### WRITTEN REQUEST
Put the part of the records that opens with the line containing "At what coordinates" and runs through the end of the records into a JSON list of strings, one string per line and no blank lines. Leave the pictures out.

### RECORDS TO PROCESS
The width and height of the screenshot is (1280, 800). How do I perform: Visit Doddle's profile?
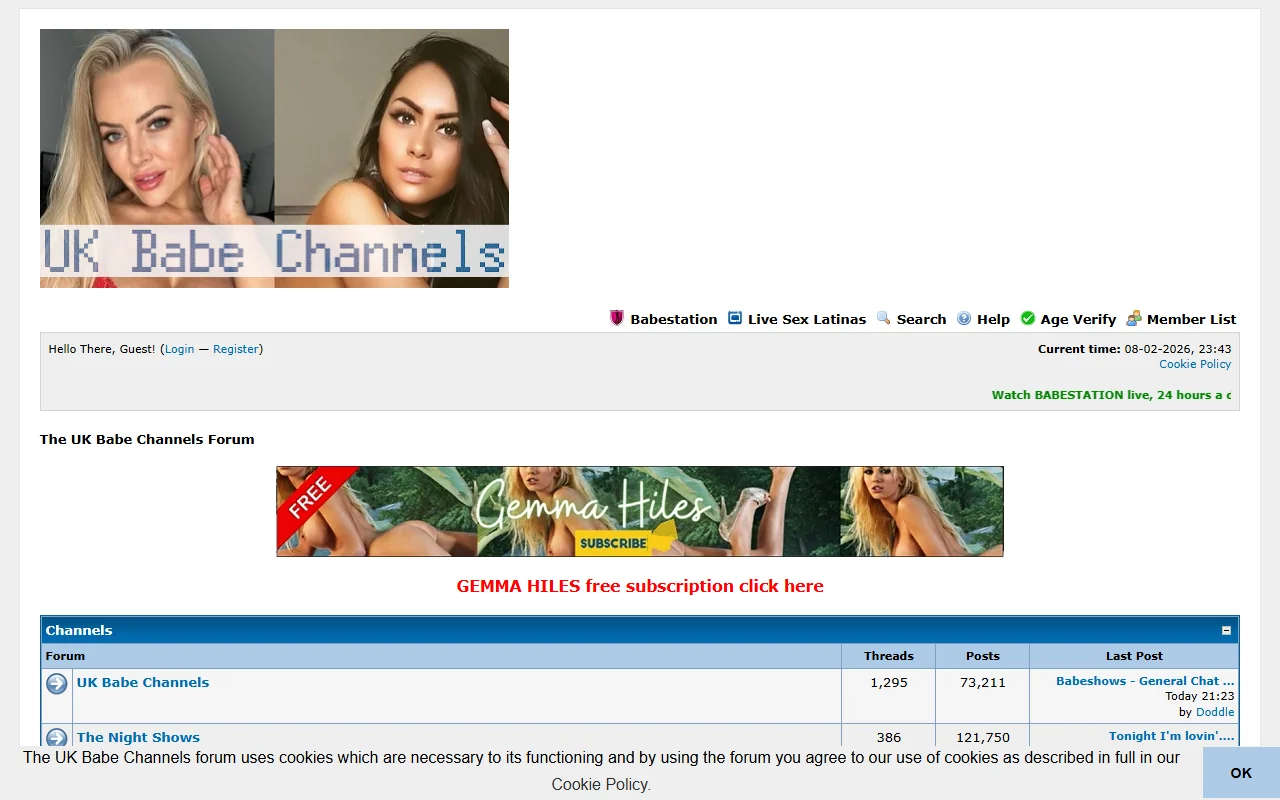1215,711
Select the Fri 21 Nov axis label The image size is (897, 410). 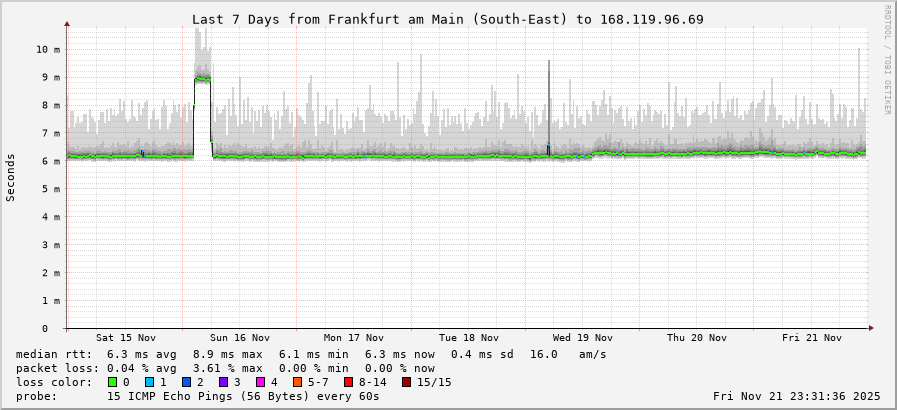[x=811, y=338]
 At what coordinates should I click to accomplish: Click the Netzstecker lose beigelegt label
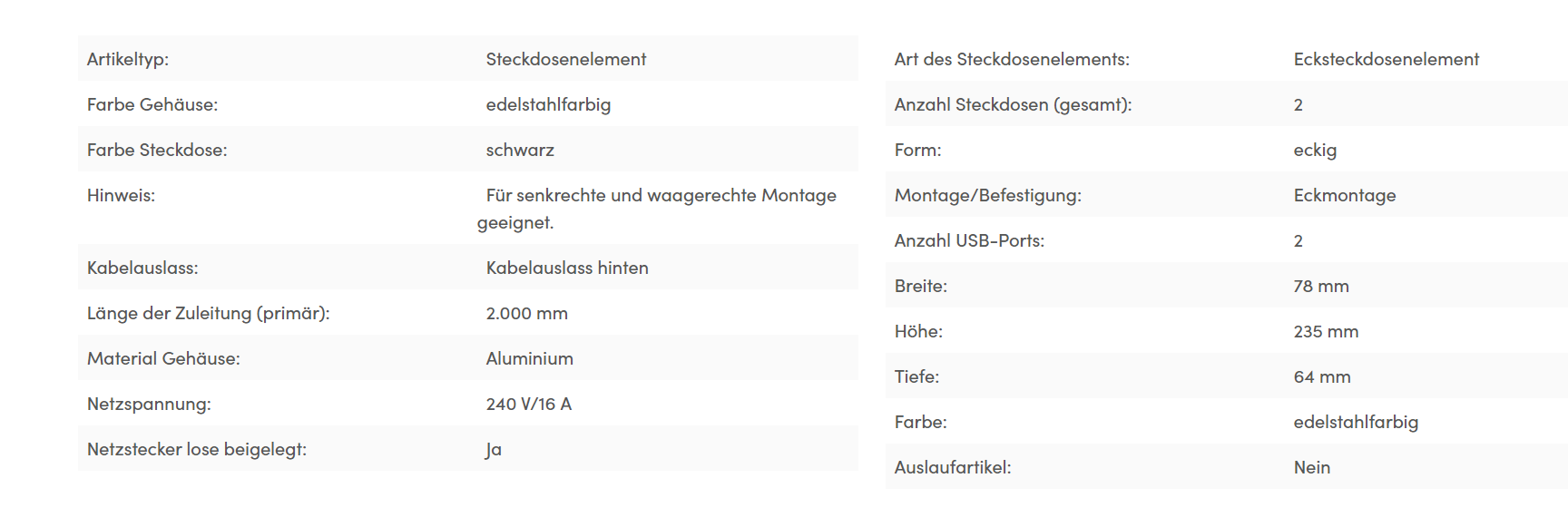(x=197, y=449)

### RESPONSE TO THIS EXERCISE
[
  " At what coordinates should I click to accomplish: Click the Netzstecker lose beigelegt label",
  "(x=197, y=449)"
]